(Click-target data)
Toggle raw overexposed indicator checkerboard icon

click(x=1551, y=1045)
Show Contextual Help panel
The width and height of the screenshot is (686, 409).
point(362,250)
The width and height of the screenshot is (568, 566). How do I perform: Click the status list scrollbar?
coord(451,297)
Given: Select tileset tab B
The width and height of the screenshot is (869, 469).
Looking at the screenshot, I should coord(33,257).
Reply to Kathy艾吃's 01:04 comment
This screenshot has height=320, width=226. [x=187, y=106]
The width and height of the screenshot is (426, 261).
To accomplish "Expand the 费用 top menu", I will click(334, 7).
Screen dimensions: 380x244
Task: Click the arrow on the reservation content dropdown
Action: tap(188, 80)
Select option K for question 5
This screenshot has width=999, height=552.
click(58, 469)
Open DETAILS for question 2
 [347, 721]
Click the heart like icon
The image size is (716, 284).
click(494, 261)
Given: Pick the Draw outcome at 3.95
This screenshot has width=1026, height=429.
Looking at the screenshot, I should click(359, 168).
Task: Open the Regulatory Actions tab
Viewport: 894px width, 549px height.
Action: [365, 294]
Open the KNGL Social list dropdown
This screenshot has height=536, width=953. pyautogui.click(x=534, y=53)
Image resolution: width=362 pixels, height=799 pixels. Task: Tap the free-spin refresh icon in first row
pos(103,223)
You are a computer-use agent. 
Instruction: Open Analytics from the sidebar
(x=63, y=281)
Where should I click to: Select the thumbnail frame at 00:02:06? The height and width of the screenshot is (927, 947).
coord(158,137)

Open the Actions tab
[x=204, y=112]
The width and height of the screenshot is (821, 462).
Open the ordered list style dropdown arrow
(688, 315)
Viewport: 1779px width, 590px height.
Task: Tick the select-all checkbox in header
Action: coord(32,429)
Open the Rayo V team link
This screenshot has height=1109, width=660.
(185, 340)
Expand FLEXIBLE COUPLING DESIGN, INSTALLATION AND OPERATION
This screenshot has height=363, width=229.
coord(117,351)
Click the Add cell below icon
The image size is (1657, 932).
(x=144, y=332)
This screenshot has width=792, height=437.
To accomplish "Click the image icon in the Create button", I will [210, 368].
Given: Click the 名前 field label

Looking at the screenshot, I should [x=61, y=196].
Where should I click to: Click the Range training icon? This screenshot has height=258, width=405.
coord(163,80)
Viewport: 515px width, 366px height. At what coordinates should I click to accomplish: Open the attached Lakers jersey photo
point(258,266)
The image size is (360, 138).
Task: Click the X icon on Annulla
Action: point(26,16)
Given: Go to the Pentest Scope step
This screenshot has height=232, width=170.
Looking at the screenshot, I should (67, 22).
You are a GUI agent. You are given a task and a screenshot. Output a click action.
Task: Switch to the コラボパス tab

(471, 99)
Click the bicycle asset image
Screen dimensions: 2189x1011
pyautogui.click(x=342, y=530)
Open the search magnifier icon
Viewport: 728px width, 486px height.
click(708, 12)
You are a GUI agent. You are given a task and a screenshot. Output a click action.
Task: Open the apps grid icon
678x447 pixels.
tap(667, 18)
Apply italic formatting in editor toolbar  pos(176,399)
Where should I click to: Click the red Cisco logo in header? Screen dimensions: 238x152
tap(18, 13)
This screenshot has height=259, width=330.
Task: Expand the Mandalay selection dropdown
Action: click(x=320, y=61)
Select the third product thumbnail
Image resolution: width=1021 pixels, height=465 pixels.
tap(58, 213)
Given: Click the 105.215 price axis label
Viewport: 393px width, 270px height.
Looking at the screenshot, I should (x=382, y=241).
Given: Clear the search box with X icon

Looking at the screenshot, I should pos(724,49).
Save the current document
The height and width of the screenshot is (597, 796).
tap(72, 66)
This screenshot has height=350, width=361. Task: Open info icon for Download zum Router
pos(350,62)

#### Written problem:
Reproduce all of the records above line for line, with no changes.

#### Written reply:
Toggle raw overexposed indicator checkerboard icon

click(x=1551, y=1045)
Show Contextual Help panel
The width and height of the screenshot is (686, 409).
point(362,250)
The width and height of the screenshot is (568, 566). How do I perform: Click the status list scrollbar?
coord(451,297)
Given: Select tileset tab B
The width and height of the screenshot is (869, 469).
Looking at the screenshot, I should coord(33,257).
Reply to Kathy艾吃's 01:04 comment
This screenshot has height=320, width=226. [x=187, y=106]
The width and height of the screenshot is (426, 261).
To accomplish "Expand the 费用 top menu", I will click(334, 7).
Screen dimensions: 380x244
Task: Click the arrow on the reservation content dropdown
Action: tap(188, 80)
Select option K for question 5
This screenshot has width=999, height=552.
click(58, 469)
Open DETAILS for question 2
 [347, 721]
Click the heart like icon
The image size is (716, 284).
click(494, 261)
Given: Pick the Draw outcome at 3.95
This screenshot has width=1026, height=429.
Looking at the screenshot, I should click(359, 168).
Task: Open the Regulatory Actions tab
Viewport: 894px width, 549px height.
Action: [365, 294]
Open the KNGL Social list dropdown
This screenshot has height=536, width=953. pyautogui.click(x=534, y=53)
Image resolution: width=362 pixels, height=799 pixels. Task: Tap the free-spin refresh icon in first row
pos(103,223)
You are a computer-use agent. 
Instruction: Open Analytics from the sidebar
(x=63, y=281)
Where should I click to: Select the thumbnail frame at 00:02:06? The height and width of the screenshot is (927, 947).
coord(158,137)

Open the Actions tab
[x=204, y=112]
The width and height of the screenshot is (821, 462).
Open the ordered list style dropdown arrow
(688, 315)
Viewport: 1779px width, 590px height.
Task: Tick the select-all checkbox in header
Action: coord(32,429)
Open the Rayo V team link
This screenshot has height=1109, width=660.
(185, 340)
Expand FLEXIBLE COUPLING DESIGN, INSTALLATION AND OPERATION
This screenshot has height=363, width=229.
coord(117,351)
Click the Add cell below icon
The image size is (1657, 932).
(x=144, y=332)
This screenshot has width=792, height=437.
To accomplish "Click the image icon in the Create button", I will [210, 368].
Given: Click the 名前 field label

Looking at the screenshot, I should [x=61, y=196].
Where should I click to: Click the Range training icon? This screenshot has height=258, width=405.
coord(163,80)
Viewport: 515px width, 366px height. At what coordinates should I click to accomplish: Open the attached Lakers jersey photo
point(258,266)
The image size is (360, 138).
Task: Click the X icon on Annulla
Action: point(26,16)
Given: Go to the Pentest Scope step
This screenshot has height=232, width=170.
Looking at the screenshot, I should (67, 22).
You are a GUI agent. You are given a task and a screenshot. Output a click action.
Task: Switch to the コラボパス tab

(471, 99)
Click the bicycle asset image
Screen dimensions: 2189x1011
pyautogui.click(x=342, y=530)
Open the search magnifier icon
Viewport: 728px width, 486px height.
click(708, 12)
You are a GUI agent. You are given a task and a screenshot. Output a click action.
Task: Open the apps grid icon
678x447 pixels.
tap(667, 18)
Apply italic formatting in editor toolbar  pos(176,399)
Where should I click to: Click the red Cisco logo in header? Screen dimensions: 238x152
tap(18, 13)
This screenshot has height=259, width=330.
Task: Expand the Mandalay selection dropdown
Action: click(x=320, y=61)
Select the third product thumbnail
Image resolution: width=1021 pixels, height=465 pixels.
tap(58, 213)
Given: Click the 105.215 price axis label
Viewport: 393px width, 270px height.
Looking at the screenshot, I should (x=382, y=241).
Given: Clear the search box with X icon

Looking at the screenshot, I should pos(724,49).
Save the current document
The height and width of the screenshot is (597, 796).
tap(72, 66)
This screenshot has height=350, width=361. Task: Open info icon for Download zum Router
pos(350,62)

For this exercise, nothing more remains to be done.